**Supplied text:**
¡Arriba! ¡Arriba! ¡Ándale! ¡Ándale!
Clichés, clichés… my image in my head of Mexico and the Mexicans!
“Speedy Gonzales, the fastest mouse in Mexico” has certainly contributed to this.

An oversized yellow sombrero, white poncho, white trousers and a red scarf. This is Speedy Gonzales, the fastest mouse in Mexico. Thanks to his tremendous speed, he outwits his main opponents, the clumsy and hapless cat Sylvester and Duffy Duck, time and time again. “Arriba! Arriba! Ándale! Ándale!” he shouts in his exaggerated Mexican accent and takes off like a rocket.

Mexico

My funny little superhero with superpowers

This mouse has it all.
My first contact with Mexico, when I still thought it might be a neighboring country of Germany, was through Speedy Gonzales, the cartoon series with the fastest mouse in Mexico. The country and the scenery were exotic, on the one hand probably far away, on the other hand so close and familiar from the TV set in the living room. Sandy deserts and cacti and in the middle of it all, the great children’s hero Speedy Gonzales.
Speedy was the fastest mouse in a whole country, the fastest mouse in Mexico.

**Entries provided:**

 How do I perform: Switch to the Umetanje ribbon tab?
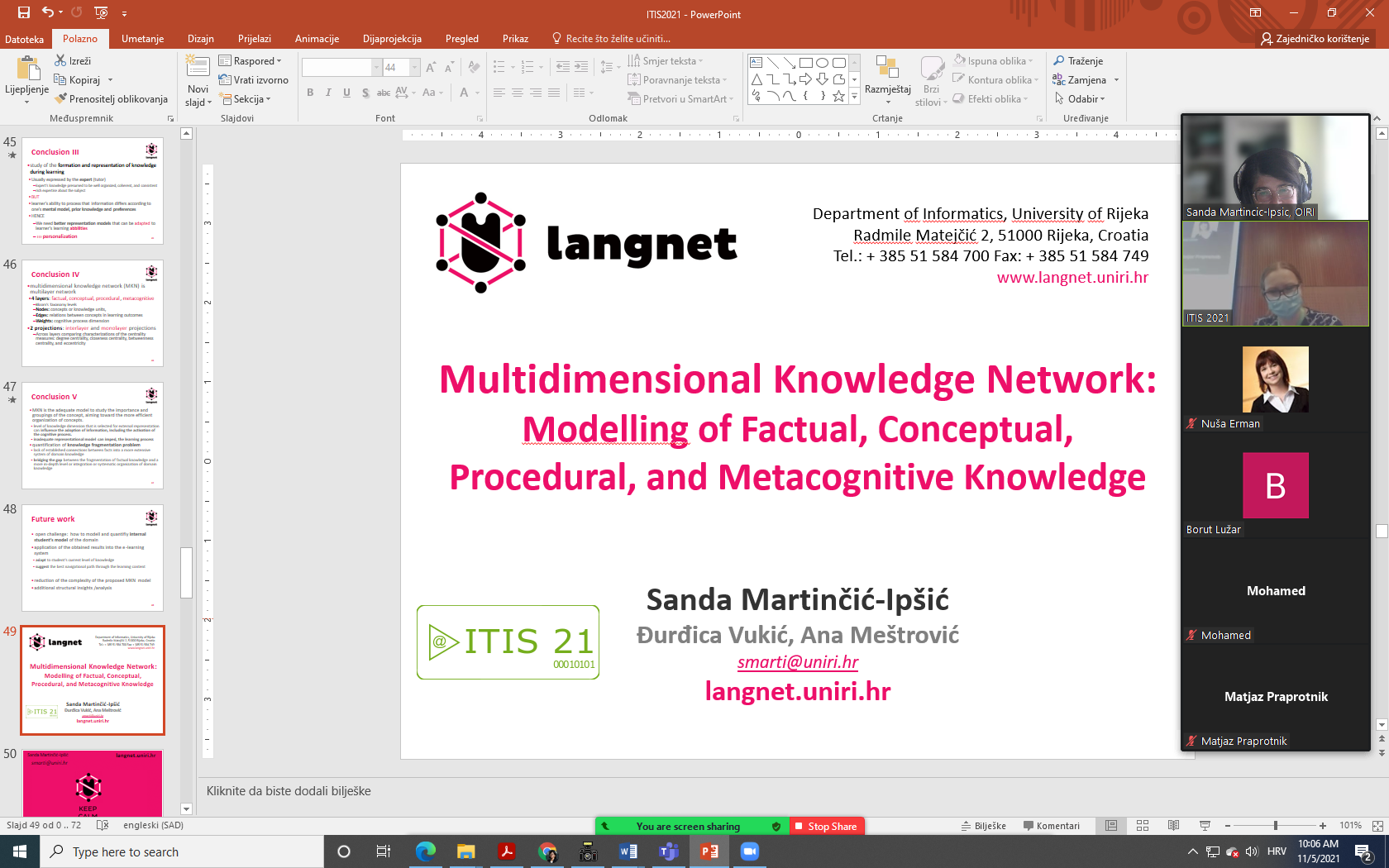tap(142, 39)
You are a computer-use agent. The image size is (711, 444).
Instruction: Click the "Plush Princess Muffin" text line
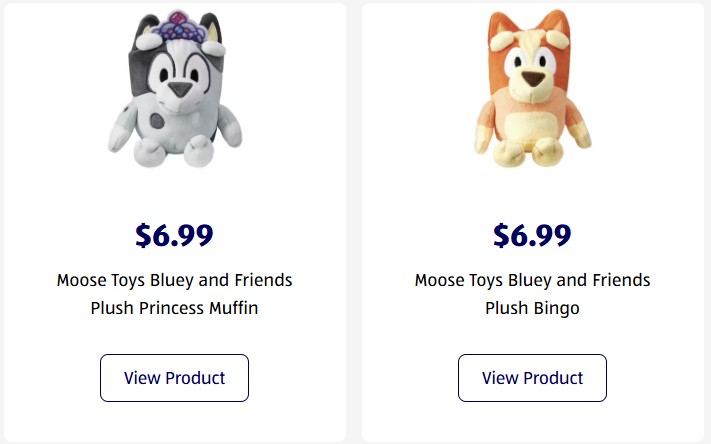(x=174, y=308)

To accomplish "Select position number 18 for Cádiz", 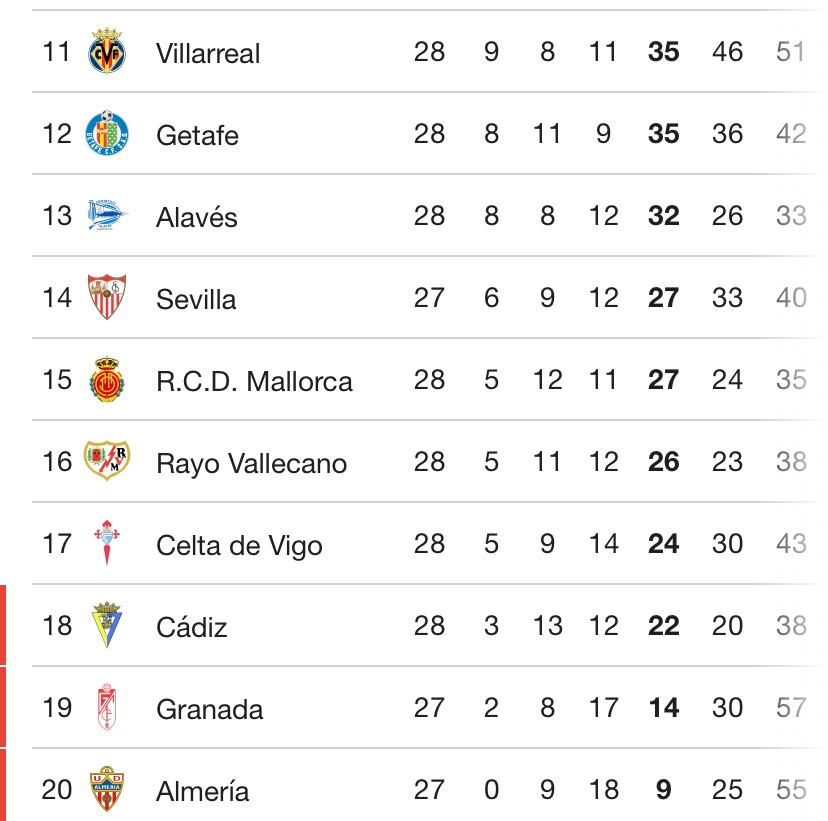I will tap(57, 626).
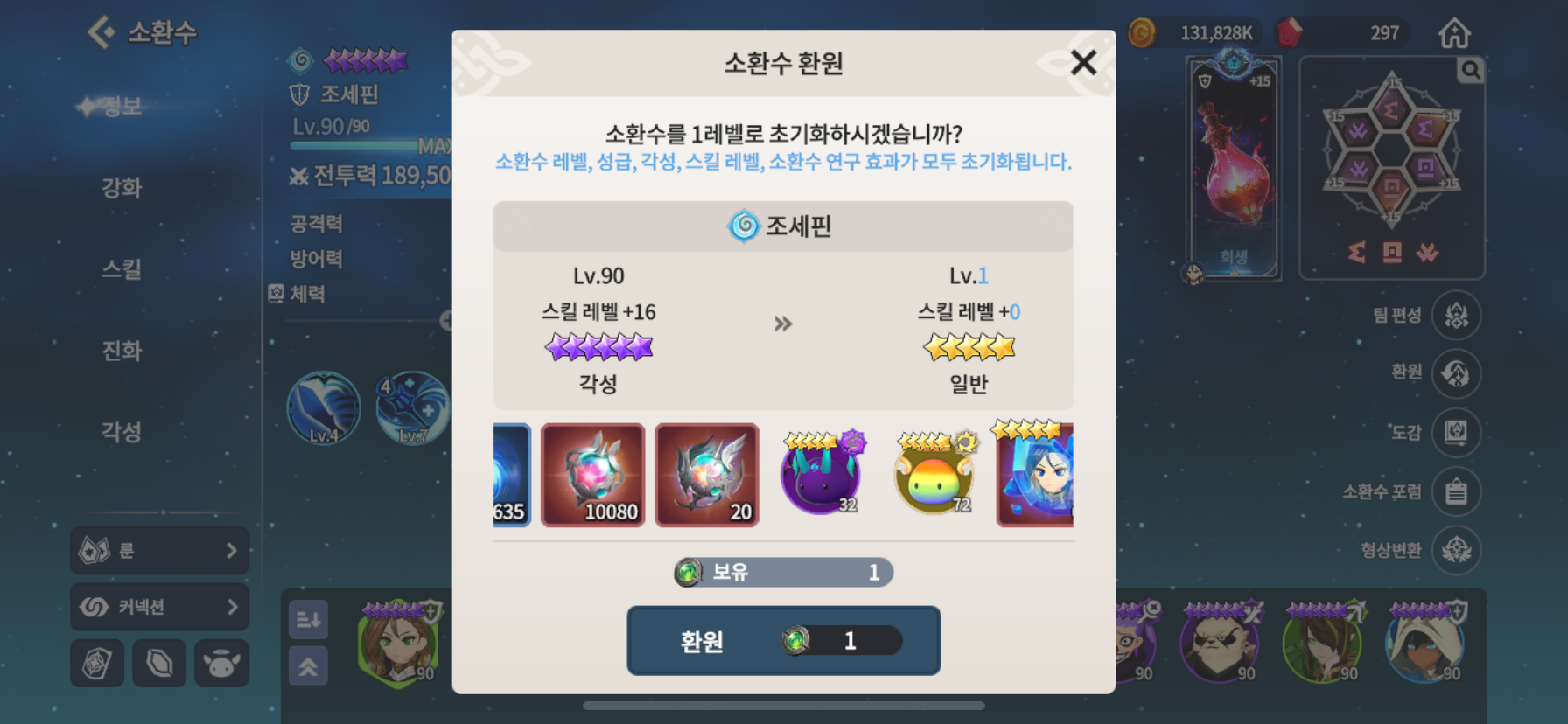The width and height of the screenshot is (1568, 724).
Task: Switch to the 스킬 tab
Action: click(122, 269)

**Required actions:**
- 1) According to the Speedy Gonzales text, who are the main opponents Speedy outwits?
- 2) Reproduce everything in the Speedy Gonzales text from "An oversized yellow" down to "hero Speedy Gonzales.", word for word.

**Results in order:**
- 1) The clumsy and hapless cat Sylvester and Duffy Duck.

- 2)
An oversized yellow sombrero, white poncho, white trousers and a red scarf. This is Speedy Gonzales, the fastest mouse in Mexico. Thanks to his tremendous speed, he outwits his main opponents, the clumsy and hapless cat Sylvester and Duffy Duck, time and time again. “Arriba! Arriba! Ándale! Ándale!” he shouts in his exaggerated Mexican accent and takes off like a rocket.

Mexico

My funny little superhero with superpowers

This mouse has it all.
My first contact with Mexico, when I still thought it might be a neighboring country of Germany, was through Speedy Gonzales, the cartoon series with the fastest mouse in Mexico. The country and the scenery were exotic, on the one hand probably far away, on the other hand so close and familiar from the TV set in the living room. Sandy deserts and cacti and in the middle of it all, the great children’s hero Speedy Gonzales.